- [Exercise description]
Return the run of lines below that opens with the line containing "Screen dimensions: 972x1193" and closes with the line containing "Task: Filter by purple clock status icon", keeping each one exact.

- [Available records]
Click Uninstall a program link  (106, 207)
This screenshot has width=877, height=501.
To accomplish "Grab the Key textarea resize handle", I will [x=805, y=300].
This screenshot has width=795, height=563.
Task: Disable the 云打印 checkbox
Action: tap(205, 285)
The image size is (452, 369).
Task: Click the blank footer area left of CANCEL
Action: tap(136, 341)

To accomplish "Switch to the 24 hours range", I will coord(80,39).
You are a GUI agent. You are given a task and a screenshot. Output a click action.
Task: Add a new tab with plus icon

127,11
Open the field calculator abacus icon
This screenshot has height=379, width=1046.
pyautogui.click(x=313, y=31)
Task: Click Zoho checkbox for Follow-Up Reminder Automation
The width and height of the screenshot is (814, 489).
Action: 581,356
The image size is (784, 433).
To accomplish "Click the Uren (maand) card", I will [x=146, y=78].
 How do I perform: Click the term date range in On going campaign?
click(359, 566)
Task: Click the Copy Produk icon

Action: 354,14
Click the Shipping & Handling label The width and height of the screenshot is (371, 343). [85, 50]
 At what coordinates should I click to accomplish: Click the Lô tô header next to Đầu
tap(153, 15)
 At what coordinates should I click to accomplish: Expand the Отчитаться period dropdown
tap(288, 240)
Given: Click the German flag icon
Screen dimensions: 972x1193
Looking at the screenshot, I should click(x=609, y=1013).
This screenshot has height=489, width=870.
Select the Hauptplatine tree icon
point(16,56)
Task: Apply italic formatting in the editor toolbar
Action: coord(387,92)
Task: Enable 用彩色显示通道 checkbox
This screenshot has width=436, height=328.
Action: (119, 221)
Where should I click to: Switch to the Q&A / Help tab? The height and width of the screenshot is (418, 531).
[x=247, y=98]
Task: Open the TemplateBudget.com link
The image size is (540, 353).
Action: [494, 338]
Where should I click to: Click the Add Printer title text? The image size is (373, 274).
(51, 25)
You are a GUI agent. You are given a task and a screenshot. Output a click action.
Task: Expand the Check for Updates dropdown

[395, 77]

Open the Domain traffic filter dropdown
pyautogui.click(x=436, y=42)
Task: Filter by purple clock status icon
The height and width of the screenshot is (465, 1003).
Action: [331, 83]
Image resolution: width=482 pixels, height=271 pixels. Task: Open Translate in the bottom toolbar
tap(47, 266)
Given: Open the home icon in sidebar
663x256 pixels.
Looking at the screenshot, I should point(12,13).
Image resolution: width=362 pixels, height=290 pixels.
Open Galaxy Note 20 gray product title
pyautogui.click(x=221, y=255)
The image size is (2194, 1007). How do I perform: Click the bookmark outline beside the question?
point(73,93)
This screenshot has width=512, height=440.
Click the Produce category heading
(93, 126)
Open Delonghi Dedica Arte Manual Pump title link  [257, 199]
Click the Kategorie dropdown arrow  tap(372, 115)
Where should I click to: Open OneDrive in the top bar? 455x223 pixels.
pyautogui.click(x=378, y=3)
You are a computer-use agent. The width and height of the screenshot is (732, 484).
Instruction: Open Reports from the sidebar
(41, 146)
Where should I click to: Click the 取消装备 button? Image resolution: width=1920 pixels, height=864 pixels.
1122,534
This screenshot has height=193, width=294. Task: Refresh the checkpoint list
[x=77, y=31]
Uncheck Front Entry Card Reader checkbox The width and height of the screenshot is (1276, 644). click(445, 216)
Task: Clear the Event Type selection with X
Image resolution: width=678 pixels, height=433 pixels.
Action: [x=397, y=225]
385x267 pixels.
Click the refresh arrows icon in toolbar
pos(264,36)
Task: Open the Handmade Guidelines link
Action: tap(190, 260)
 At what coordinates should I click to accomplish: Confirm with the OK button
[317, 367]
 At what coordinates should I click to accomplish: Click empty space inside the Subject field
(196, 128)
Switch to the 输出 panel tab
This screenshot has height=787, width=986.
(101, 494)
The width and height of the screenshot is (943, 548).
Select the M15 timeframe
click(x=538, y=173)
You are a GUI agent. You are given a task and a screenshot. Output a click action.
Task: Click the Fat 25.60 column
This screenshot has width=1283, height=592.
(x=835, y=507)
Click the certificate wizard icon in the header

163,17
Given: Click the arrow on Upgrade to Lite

- [Solution for this exercise]
Screen dimensions: 972x1193
Looking at the screenshot, I should click(x=609, y=1013).
This screenshot has height=489, width=870.
Select the Hauptplatine tree icon
point(16,56)
Task: Apply italic formatting in the editor toolbar
Action: coord(387,92)
Task: Enable 用彩色显示通道 checkbox
This screenshot has width=436, height=328.
Action: (119, 221)
Where should I click to: Switch to the Q&A / Help tab? The height and width of the screenshot is (418, 531).
[x=247, y=98]
Task: Open the TemplateBudget.com link
The image size is (540, 353).
Action: [494, 338]
Where should I click to: Click the Add Printer title text? The image size is (373, 274).
(51, 25)
You are a GUI agent. You are given a task and a screenshot. Output a click action.
Task: Expand the Check for Updates dropdown

[395, 77]

Open the Domain traffic filter dropdown
pyautogui.click(x=436, y=42)
Task: Filter by purple clock status icon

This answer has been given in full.